And off Byng goes, sliding down the wooden outdoor stairs that lead to the basement, where the London arm of his successful Edinburgh-based publishing company, Canongate, resides.

So here I am, sitting in the living room of the son of an earl - a man whose mother ran off with one of his father's best friends - a self-proclaimed bad boy turned family man, and currently one of the most formidable independent publishers around.

I look at his bookshelves, all the usual suspects are there, along with Roberto Calasso's The Marriage of Cadmus and Harmony, Salman Rushdie's Shalimar the Clown and a few Byng publishes himself: Michel Faber's The Crimson Petal and the White, Louise Welsh's crime novel The Cutting Room, James Meek's The People's Act of Love - a remarkable love story set in Siberia during the Russian revolution which last week won The Royal Society of Literature Ondaatje prize. "I am so happy for him," says Byng. "It is a wonderful book.
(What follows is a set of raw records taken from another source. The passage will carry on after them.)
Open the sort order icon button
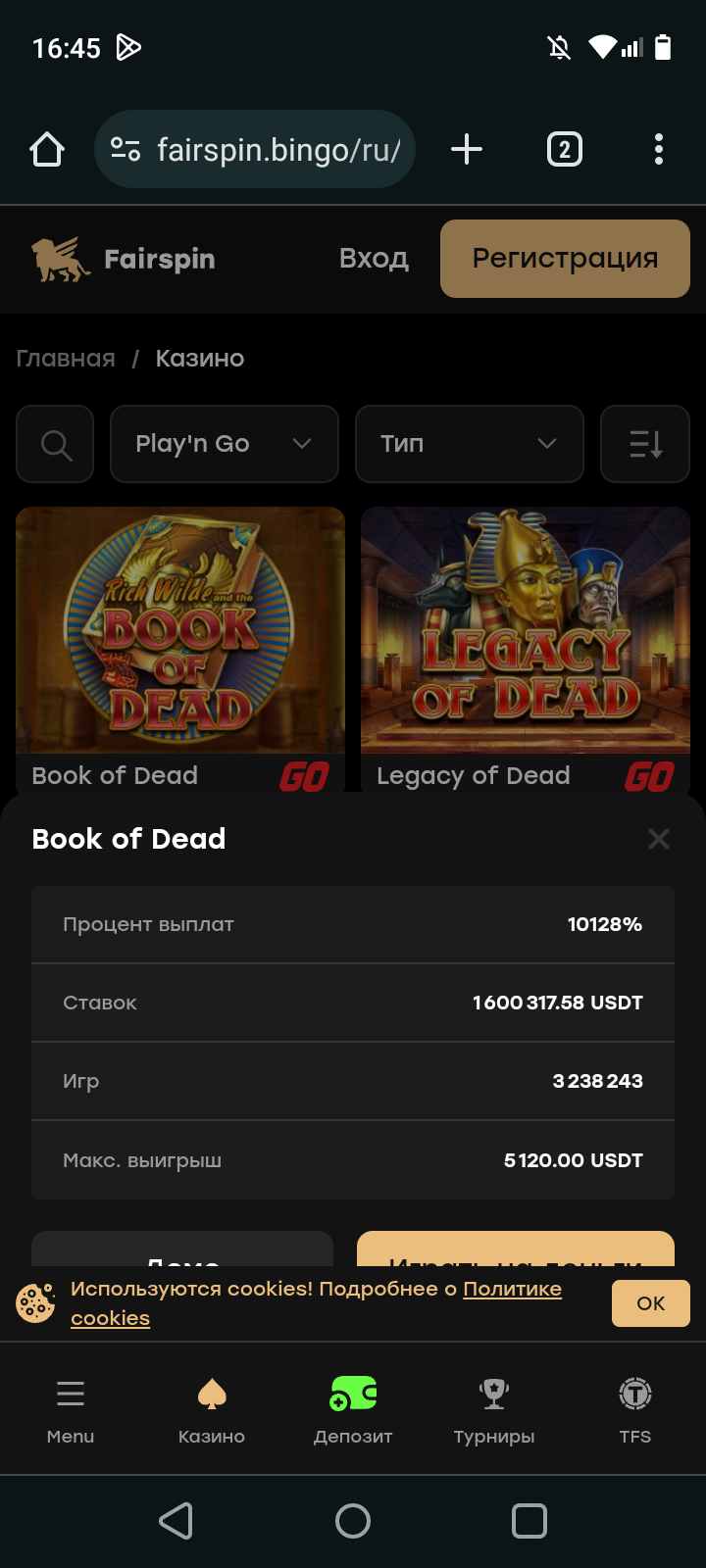Image resolution: width=706 pixels, height=1568 pixels. (645, 445)
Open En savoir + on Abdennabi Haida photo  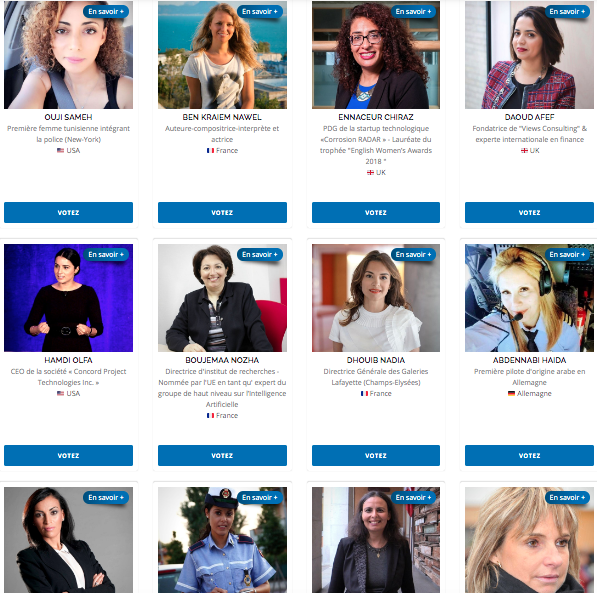point(567,254)
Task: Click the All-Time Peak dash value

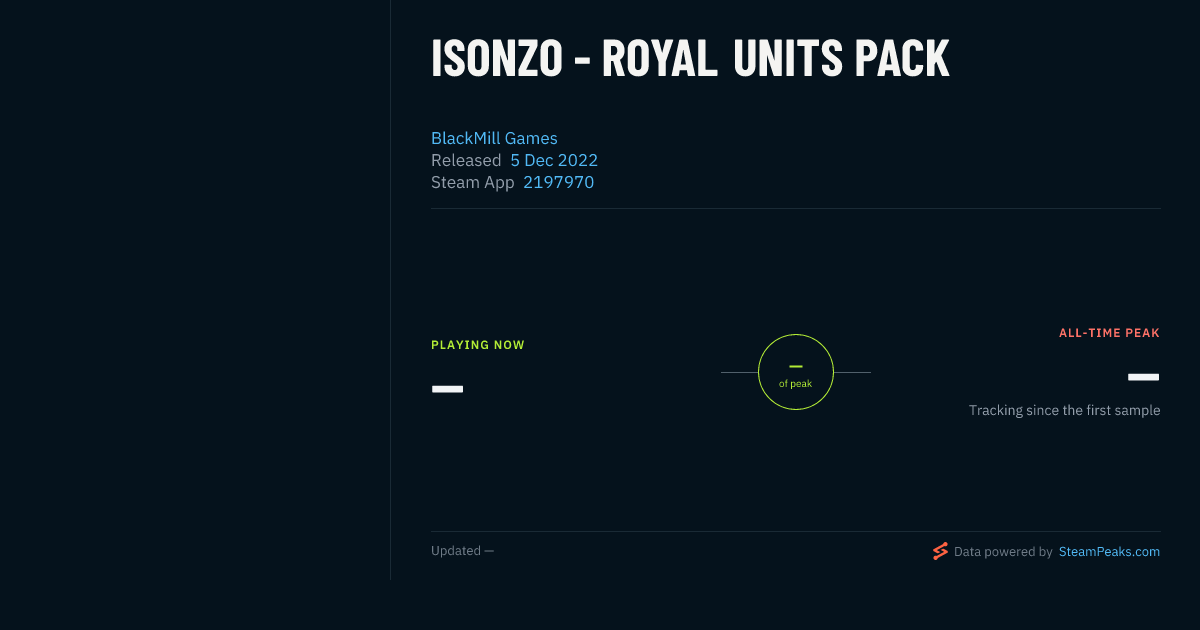Action: (x=1143, y=377)
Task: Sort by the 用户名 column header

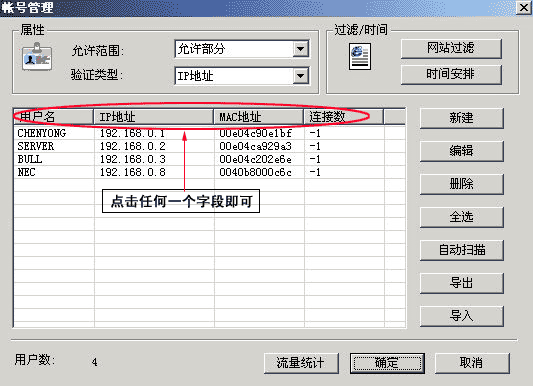Action: (x=53, y=117)
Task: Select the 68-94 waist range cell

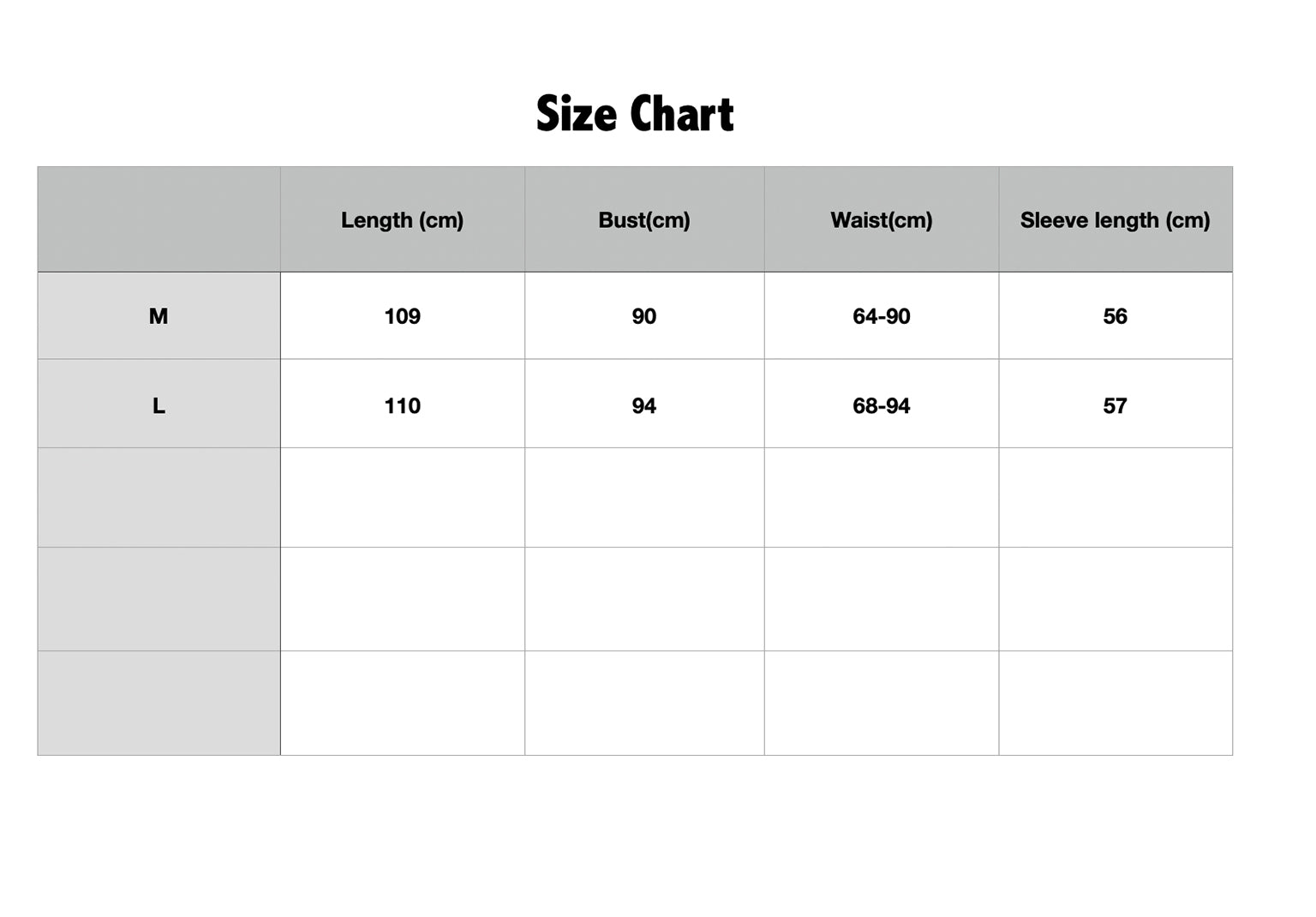Action: pyautogui.click(x=881, y=405)
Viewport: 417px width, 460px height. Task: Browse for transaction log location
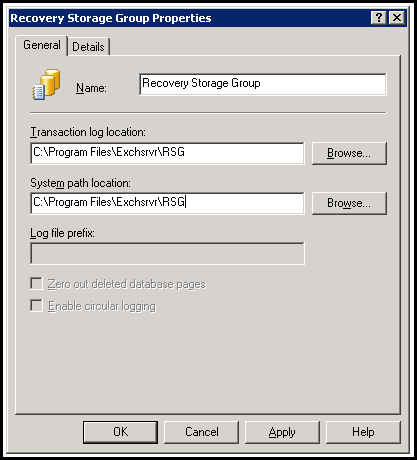[349, 153]
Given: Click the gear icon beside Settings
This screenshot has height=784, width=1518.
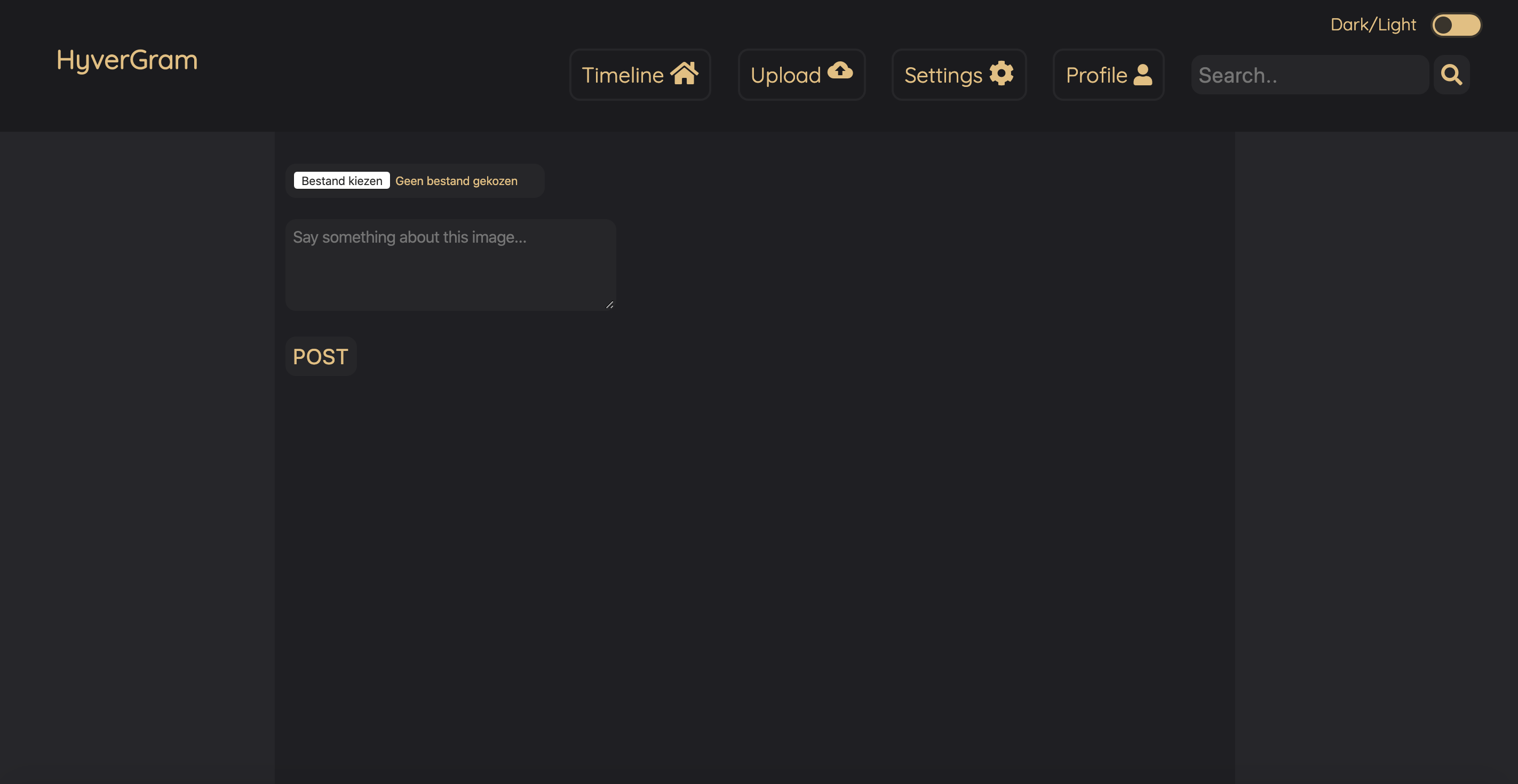Looking at the screenshot, I should [1001, 74].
When I first read it I thought how original and ambitious it was."

And, of course, there is Yann Martel's 2002 Booker Prize-winning novel, The Life of Pi. It was this last novel that really propelled Canongate and Byng into the limelight. Pretty soon after that, Canongate won book publisher of the year and suddenly everyone was talking about Byng. He was described as a madman, an egotist, a lounge lizard, a perpetual party-going cokehead. He fostered this image by giving spicy quotes to newspapers such as: "[Coke's] the drug I like most at the moment. Alcohol, nicotine, coke."

I saw him at a party once - tall, round, tons of long brown hair, glasses, talking nineteen-to-the-dozen in a maniacal way to anyone who would listen. I'm rather relieved when Byng turns out to be a smaller and more enjoyable version of his former self. "I certainly know how to party," admits Byng, who has now reappeared back in his sitting room which, oddly for a publisher, is not chock-full of manuscripts. His house is stripped pine, almost minimalist, with a huge oil painting on the wall and a Voldemort-esque sculpture of a head on the table. There seems to be only one photograph, of himself and his second wife, Elizabeth Sheinkman, a literary agent, getting married. "I think Elizabeth's been a calming influence," he says. "Not that she doesn't like to have fun. But I'm older. In fact, I'm giving up smoking next week for Elizabeth's birthday so I'm going mad on it now. You know, I work hard, I play hard." So what about the drugs? "Today I certainly lead a much quieter life," he says.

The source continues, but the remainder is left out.